Romine became the primary catcher for the Yankees after Gary Sánchez was injured in June 2018, and again re-injured in July. He was expected to serve in this role until Sánchez's return. On July 24, Romine was announced as the Yankees' "Heart and Hustle" award winner.

On October 8, Romine pitched in the top of the ninth inning in a 16–1 loss to the Boston Red Sox in Game 3 of the 2018 American League Division Series, becoming only the second position player to ever pitch in the postseason, the first since Toronto Blue Jays infielder Cliff Pennington in the 2015 American League Championship Series against the Kansas City Royals. Romine allowed two runs in the inning by allowing a two-run home run to Brock Holt which made Holt become the first player to hit for the cycle in an MLB postseason game.

On April 21, Romine hit his first career walk-off hit, an RBI single in a 7-6 win over the Kansas City Royals. On July 25, Romine made his first career pitching appearance in the regular season, pitching in the bottom of the eighth inning in a 19-3 loss to the Boston Red Sox, who he pitched against in Game 3 of the 2018 ALDS. Romine gave up three runs on four hits, including a double and two homers.

===Detroit Tigers===
On December 13, 2019, Romine signed a one-year, $4.15 million contract with the Detroit Tigers.

On July 24, 2020, Romine made his Tigers debut as an Opening Day starting catcher. Overall with the 2020 Detroit Tigers, Romine batted .238 with two home runs and 17 RBIs in 37 games.

===Chicago Cubs===
On January 23, 2021, Romine signed a one-year, $1.5 million contract with the Chicago Cubs. On May 5, 2021, Romine was placed on the 60-day injured list with a left wrist sprain.

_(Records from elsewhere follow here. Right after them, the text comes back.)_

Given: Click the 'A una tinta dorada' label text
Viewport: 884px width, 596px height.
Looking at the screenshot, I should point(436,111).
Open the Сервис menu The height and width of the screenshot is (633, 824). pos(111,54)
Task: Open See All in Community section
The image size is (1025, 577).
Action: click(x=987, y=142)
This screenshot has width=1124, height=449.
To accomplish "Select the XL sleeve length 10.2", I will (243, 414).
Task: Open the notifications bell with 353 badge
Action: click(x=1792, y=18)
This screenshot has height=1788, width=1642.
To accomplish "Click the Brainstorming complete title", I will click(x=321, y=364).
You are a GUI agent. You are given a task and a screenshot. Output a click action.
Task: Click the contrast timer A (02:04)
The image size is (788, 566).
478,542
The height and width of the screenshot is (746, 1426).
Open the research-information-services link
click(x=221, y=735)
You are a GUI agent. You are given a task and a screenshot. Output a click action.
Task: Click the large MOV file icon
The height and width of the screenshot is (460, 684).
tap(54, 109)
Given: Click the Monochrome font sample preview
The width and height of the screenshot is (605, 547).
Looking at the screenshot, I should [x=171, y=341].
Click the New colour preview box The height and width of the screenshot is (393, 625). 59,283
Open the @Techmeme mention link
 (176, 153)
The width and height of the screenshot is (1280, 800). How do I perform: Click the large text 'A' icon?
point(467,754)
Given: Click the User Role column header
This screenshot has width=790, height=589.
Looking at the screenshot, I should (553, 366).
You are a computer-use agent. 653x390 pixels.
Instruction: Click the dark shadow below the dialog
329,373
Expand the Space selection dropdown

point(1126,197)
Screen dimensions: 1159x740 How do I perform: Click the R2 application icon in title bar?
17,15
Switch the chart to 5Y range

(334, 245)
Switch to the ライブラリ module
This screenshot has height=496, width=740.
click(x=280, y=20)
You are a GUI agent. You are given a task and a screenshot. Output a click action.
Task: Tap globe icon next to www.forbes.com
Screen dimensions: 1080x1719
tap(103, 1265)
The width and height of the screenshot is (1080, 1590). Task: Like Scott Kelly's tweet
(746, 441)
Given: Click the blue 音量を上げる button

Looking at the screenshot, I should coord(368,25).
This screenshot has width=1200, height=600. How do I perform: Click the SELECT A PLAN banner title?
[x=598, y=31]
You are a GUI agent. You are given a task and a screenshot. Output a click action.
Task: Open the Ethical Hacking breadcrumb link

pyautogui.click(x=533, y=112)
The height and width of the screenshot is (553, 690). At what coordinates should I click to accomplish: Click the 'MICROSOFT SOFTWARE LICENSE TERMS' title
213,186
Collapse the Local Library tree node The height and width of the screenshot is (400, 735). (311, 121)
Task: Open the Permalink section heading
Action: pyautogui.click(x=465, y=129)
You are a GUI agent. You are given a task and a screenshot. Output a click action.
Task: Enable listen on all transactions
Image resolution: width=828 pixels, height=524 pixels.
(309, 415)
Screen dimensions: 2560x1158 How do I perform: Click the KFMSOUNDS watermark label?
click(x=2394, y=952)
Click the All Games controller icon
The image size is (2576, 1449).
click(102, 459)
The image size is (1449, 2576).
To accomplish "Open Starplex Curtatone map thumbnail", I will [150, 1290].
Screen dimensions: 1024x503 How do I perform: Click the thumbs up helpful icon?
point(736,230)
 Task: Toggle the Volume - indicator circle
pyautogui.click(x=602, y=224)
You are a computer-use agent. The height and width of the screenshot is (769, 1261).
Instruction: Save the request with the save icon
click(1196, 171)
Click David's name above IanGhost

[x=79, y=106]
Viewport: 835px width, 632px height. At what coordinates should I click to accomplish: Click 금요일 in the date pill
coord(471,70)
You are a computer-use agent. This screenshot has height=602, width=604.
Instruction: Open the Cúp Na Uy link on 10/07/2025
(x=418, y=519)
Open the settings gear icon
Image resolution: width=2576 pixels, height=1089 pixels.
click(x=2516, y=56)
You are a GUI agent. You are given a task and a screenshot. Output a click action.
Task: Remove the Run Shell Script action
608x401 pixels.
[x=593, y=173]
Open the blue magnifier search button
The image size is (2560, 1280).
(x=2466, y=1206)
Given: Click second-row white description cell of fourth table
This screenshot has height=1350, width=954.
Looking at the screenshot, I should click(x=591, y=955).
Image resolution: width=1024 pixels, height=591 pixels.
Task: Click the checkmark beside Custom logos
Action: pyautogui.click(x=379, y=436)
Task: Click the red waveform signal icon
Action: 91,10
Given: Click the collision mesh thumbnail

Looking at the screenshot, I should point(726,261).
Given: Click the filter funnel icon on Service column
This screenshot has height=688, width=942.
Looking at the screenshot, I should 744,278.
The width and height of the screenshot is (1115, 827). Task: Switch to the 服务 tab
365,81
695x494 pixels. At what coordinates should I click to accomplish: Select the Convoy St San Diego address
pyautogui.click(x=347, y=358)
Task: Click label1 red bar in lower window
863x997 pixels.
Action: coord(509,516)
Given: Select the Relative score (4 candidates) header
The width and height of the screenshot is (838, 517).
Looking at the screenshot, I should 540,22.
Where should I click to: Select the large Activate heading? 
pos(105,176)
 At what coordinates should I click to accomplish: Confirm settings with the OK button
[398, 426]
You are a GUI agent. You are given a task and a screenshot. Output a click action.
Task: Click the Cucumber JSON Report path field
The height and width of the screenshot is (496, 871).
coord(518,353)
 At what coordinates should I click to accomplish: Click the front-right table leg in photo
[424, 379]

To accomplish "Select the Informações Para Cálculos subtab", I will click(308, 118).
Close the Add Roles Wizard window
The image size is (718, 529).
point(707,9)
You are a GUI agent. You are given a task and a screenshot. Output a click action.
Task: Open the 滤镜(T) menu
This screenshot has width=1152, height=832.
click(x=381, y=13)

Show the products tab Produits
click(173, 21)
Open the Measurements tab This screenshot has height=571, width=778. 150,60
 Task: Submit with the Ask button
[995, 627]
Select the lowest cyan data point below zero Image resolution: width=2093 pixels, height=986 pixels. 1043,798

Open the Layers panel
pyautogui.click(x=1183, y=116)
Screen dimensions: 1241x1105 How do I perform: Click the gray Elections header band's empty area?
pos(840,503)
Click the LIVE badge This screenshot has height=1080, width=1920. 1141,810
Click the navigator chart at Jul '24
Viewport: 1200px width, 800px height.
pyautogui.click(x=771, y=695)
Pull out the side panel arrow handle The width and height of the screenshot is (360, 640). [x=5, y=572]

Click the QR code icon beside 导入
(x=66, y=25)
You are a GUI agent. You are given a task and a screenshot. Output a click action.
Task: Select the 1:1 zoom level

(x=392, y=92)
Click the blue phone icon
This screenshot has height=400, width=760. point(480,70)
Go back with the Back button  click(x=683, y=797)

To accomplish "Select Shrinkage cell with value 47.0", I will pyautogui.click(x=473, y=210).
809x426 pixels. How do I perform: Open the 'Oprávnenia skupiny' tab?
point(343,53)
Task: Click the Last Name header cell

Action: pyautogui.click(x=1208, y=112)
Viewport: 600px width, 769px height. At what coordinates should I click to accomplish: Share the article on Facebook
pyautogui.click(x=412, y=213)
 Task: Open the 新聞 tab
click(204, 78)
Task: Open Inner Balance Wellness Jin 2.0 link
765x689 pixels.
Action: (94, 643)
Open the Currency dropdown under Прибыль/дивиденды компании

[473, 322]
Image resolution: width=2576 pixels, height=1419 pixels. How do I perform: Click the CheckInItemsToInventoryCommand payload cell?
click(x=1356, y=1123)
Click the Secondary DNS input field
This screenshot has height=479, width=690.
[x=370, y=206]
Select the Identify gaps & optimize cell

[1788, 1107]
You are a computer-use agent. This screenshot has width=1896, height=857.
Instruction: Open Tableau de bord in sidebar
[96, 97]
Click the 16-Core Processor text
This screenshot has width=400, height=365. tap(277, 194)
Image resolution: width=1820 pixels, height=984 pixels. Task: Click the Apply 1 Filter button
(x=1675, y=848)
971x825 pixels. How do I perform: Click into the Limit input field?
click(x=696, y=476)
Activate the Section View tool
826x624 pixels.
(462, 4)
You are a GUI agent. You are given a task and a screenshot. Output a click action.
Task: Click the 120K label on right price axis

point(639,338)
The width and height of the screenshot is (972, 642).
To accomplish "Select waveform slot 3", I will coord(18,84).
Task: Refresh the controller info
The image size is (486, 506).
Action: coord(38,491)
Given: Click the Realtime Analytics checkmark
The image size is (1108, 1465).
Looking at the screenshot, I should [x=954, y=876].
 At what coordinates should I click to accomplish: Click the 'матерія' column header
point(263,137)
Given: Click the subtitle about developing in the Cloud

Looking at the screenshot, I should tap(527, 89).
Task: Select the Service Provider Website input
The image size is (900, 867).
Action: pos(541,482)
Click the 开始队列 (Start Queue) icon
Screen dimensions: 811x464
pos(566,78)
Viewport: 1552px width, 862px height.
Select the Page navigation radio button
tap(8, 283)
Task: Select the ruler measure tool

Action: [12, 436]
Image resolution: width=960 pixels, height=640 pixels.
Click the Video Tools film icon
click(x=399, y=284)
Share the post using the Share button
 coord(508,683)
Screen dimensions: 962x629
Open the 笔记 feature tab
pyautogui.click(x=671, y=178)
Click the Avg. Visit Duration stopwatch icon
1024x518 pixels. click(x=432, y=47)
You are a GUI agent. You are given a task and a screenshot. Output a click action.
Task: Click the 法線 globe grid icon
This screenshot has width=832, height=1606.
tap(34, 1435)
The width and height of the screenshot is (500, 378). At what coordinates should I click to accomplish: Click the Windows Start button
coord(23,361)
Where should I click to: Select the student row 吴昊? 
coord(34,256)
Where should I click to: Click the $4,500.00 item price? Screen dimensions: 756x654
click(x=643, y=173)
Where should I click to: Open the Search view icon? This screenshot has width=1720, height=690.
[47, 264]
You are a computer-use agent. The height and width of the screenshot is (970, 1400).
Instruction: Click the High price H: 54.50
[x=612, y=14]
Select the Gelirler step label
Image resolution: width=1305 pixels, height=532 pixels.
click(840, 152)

On August 12, 2021, Romine was activated from the injured list by the Cubs and entered the game as a pinch hitter and took over catching duties in a blowout loss to the Milwaukee Brewers. In the top of the 9th inning, Romine's brother Andrew, a utility infielder with the Cubs, moved from the shortstop position to pitcher, making it an all-Romine battery. The Romine brothers had been on opposing major league teams, but had never appeared together with the Cubs or played in the same game at the major league level. Romine became a free agent on October 5, 2021.

===Los Angeles Angels===
On March 15, 2022, Romine signed a minor league contract with the Los Angeles Angels. On May 10, Romine had his contract selected to the active roster after Max Stassi and Kurt Suzuki were placed on the COVID-19 injured list. He appeared in 3 games, going 2-for-8 before he was removed from the 40-man roster and returned to Triple-A on May 21. He was released on June 1, 2022.

===St. Louis Cardinals===
On June 17, 2022, Romine signed a minor league contract with the St. Louis Cardinals. He was assigned to the Triple-A Memphis Redbirds.

Romine was selected to the 40-man roster and called up by the Cardinals on July 4, 2022. On July 24, it was announced that Romine, along with teammates Paul Goldschmidt and Nolan Arenado, would not be allowed to travel with the Cardinals to Toronto for a scheduled series against the Blue Jays, due to his lack of a COVID-19 vaccination. Romine was designated for assignment by St. Louis on August 2. In 11 games for the team, he went 4-for-26 with 2 walks and no home runs or RBI.

===Cincinnati Reds===
On August 2, 2022, Romine was traded to the Cincinnati Reds in exchange for cash considerations. He appeared in 37 games for Cincinnati down the stretch, hitting .147/.173/.263 with 3 home runs and 9 RBI.

On December 27, 2022, Romine re-signed with the Reds on a minor league contract that included an invitation to spring training. After going 3-for-15 with a home run during the spring, Romine was released by Cincinnati on March 18, 2023.

==Personal life==
Romine's father, Kevin, played in the majors for the Boston Red Sox from to . His brother, Andrew, is also a former major league player. Romine and his wife Alexzandria had their first child, a son, born in 2013.